Task:
Please copy the data below word for word, from the line with "Where should I" through the end of the data, and leave the pictures out of your copy.

Source data:

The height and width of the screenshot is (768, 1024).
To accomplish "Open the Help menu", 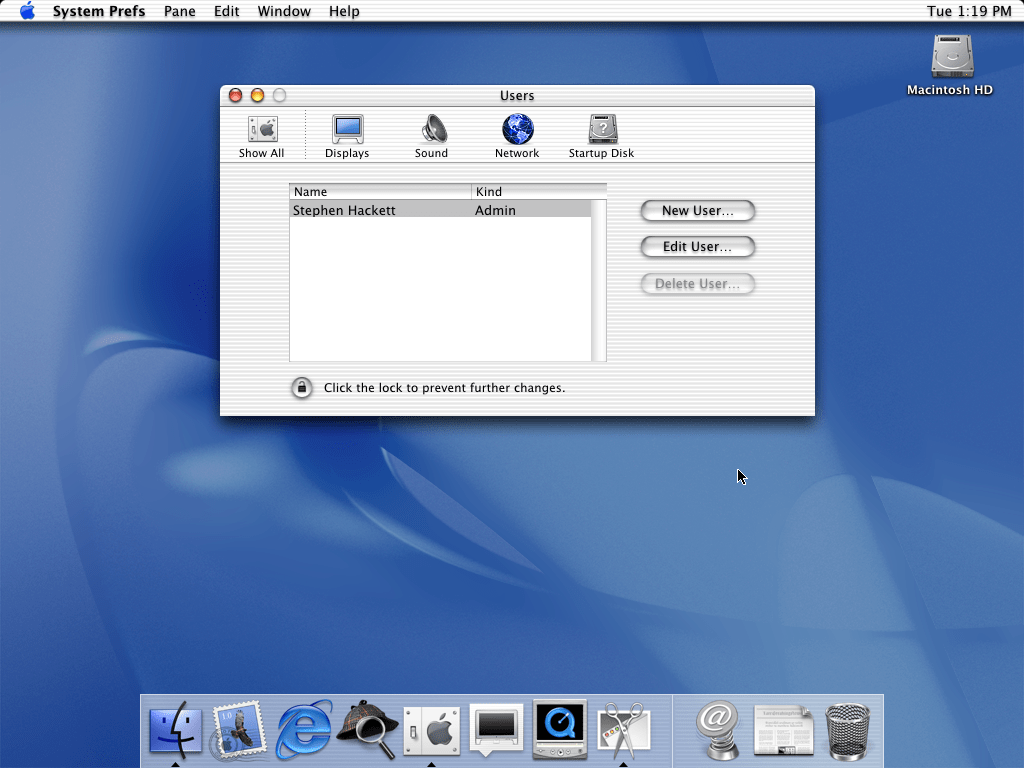I will [x=344, y=11].
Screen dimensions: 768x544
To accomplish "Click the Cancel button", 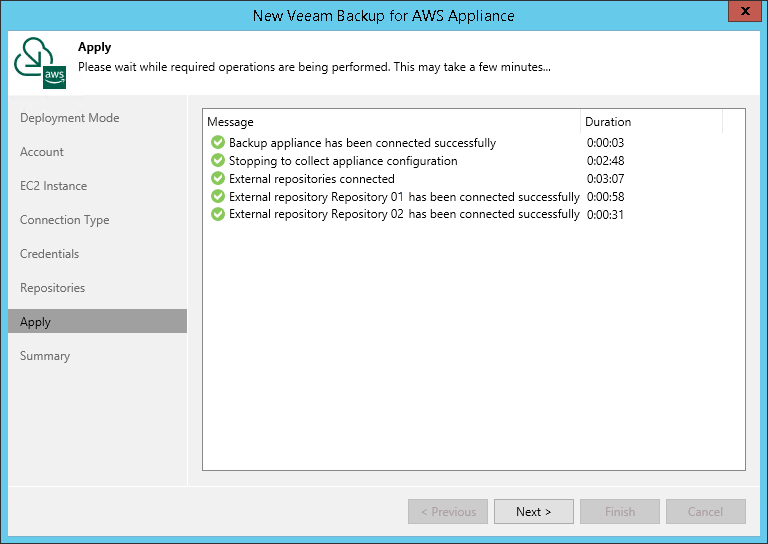I will tap(706, 512).
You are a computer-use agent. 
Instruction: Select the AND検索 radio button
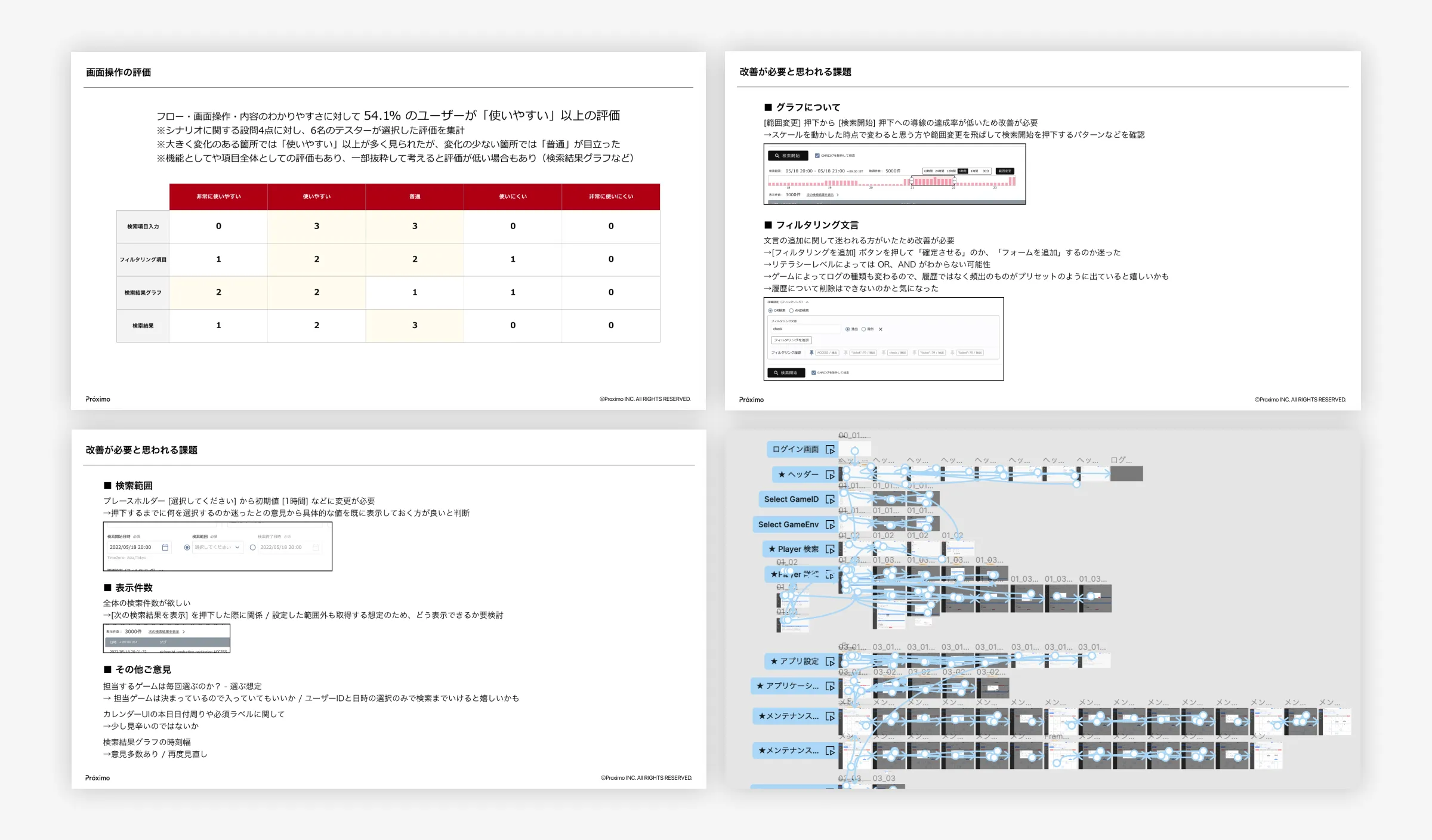click(x=791, y=310)
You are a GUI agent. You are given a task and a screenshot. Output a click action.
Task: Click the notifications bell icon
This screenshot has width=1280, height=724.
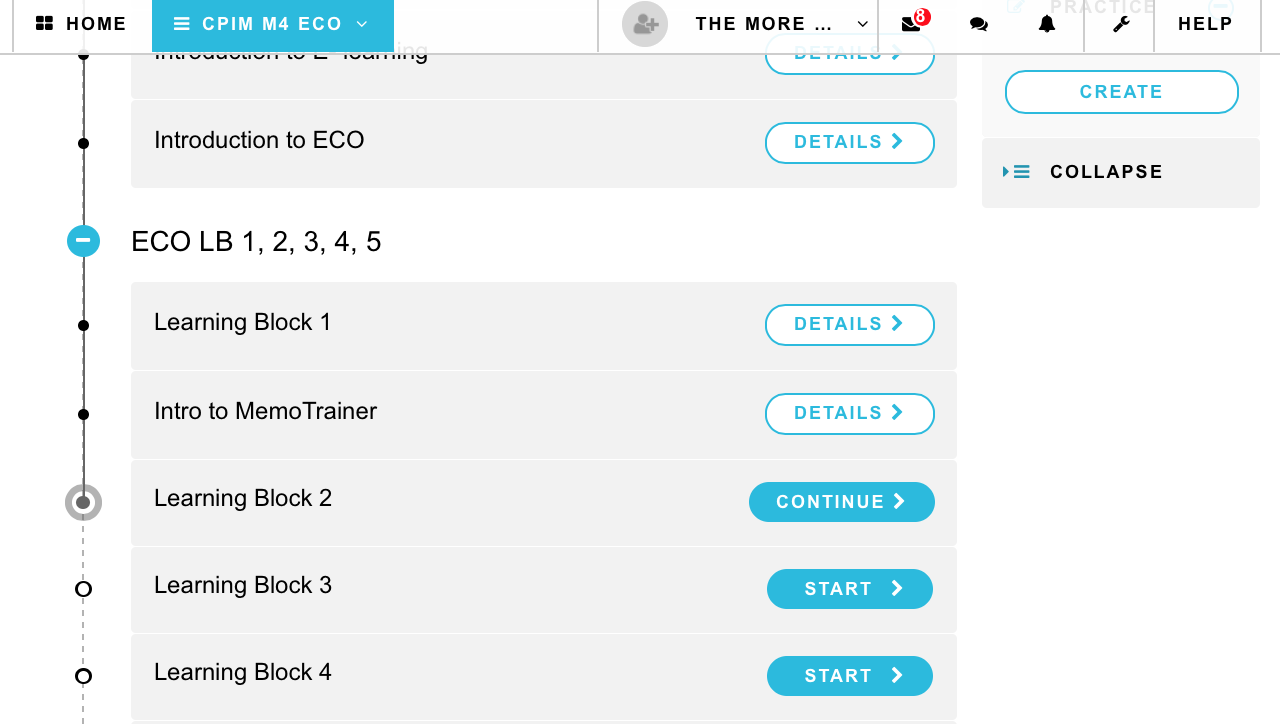pyautogui.click(x=1047, y=24)
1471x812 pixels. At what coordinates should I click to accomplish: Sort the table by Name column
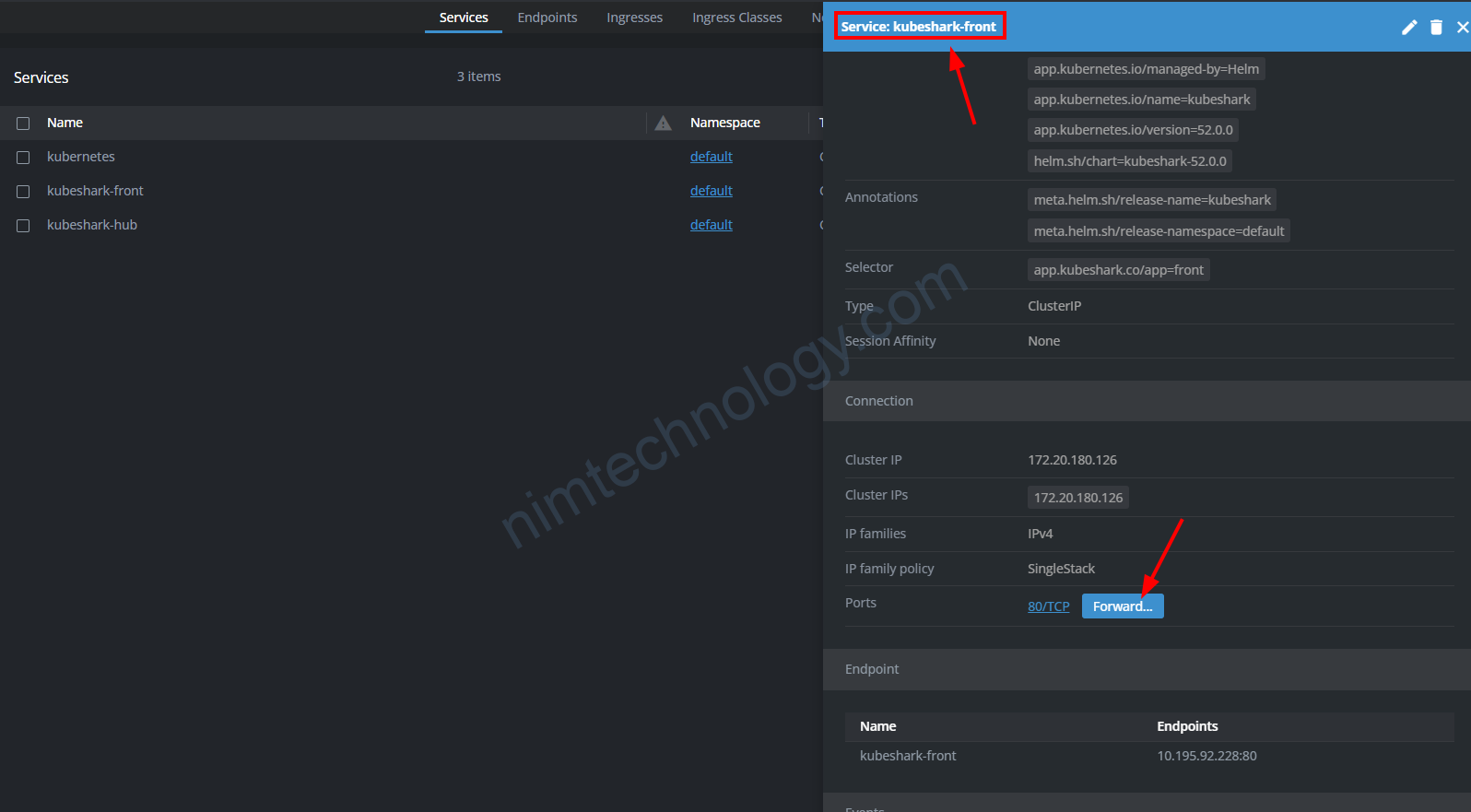(x=65, y=123)
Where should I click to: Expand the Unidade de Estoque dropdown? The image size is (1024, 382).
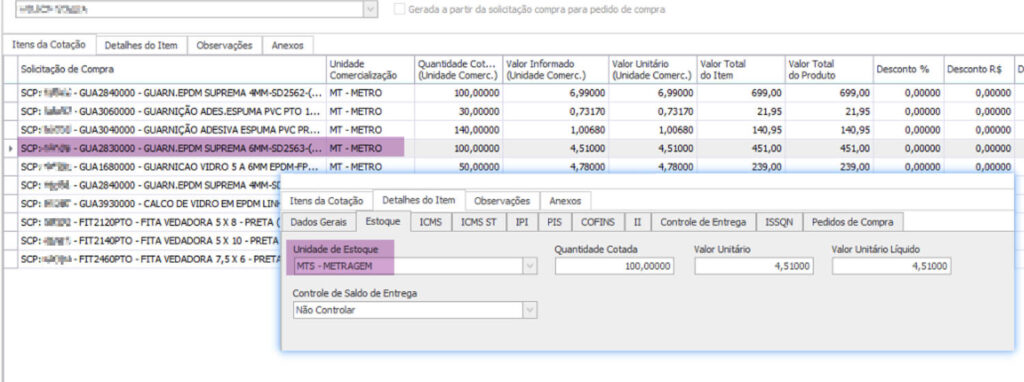530,266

Response below:
Where should I click to: Expand the Unidade de Estoque dropdown? The image size is (1024, 382).
530,266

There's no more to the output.